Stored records

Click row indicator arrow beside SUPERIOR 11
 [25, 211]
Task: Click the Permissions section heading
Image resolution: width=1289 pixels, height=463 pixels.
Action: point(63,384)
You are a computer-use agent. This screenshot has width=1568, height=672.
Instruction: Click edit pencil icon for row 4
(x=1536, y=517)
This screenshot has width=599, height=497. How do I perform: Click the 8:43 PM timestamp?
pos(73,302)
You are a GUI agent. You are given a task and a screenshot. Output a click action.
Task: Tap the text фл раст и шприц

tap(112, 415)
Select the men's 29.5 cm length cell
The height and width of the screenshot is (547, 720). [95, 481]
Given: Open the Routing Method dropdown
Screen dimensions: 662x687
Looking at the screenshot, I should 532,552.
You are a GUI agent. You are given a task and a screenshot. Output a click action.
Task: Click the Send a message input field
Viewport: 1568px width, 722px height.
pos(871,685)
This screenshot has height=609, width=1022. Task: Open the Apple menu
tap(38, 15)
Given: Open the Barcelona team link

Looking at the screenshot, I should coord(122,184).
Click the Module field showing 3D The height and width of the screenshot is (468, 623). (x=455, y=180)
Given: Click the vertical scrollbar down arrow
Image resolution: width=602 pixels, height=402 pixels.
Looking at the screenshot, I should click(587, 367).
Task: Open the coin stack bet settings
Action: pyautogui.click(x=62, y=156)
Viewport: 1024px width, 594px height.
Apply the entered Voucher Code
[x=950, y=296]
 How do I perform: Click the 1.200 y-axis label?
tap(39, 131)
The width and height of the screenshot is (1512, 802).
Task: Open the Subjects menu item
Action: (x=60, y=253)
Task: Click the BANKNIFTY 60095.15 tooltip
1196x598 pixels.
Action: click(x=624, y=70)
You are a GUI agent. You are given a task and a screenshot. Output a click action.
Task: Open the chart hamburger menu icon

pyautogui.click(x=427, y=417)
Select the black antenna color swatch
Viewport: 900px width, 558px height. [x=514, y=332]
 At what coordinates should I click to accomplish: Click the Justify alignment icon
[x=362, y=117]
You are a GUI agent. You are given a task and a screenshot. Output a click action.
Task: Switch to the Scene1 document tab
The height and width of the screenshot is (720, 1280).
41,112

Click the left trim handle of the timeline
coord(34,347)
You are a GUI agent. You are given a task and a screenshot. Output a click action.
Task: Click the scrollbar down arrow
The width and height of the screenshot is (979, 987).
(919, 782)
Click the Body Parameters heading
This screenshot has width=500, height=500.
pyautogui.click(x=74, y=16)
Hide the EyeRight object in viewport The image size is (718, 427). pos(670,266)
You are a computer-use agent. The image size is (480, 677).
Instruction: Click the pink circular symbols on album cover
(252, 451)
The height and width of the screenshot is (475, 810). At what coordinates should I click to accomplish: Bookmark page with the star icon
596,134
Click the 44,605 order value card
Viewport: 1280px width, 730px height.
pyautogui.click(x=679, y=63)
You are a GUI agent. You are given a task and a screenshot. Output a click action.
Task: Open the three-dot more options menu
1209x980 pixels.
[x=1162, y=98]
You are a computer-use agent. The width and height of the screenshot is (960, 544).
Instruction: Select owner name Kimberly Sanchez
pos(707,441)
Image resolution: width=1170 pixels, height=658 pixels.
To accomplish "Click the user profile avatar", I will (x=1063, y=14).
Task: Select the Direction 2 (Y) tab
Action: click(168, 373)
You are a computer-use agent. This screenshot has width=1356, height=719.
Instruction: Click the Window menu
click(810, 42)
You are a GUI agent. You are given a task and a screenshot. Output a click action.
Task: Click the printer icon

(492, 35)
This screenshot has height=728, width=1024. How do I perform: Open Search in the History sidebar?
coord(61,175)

Required action
Copy whichever lines above contain the string "size".

Answer section
Hide the EyeRight object in viewport The image size is (718, 427). pos(670,266)
You are a computer-use agent. The image size is (480, 677).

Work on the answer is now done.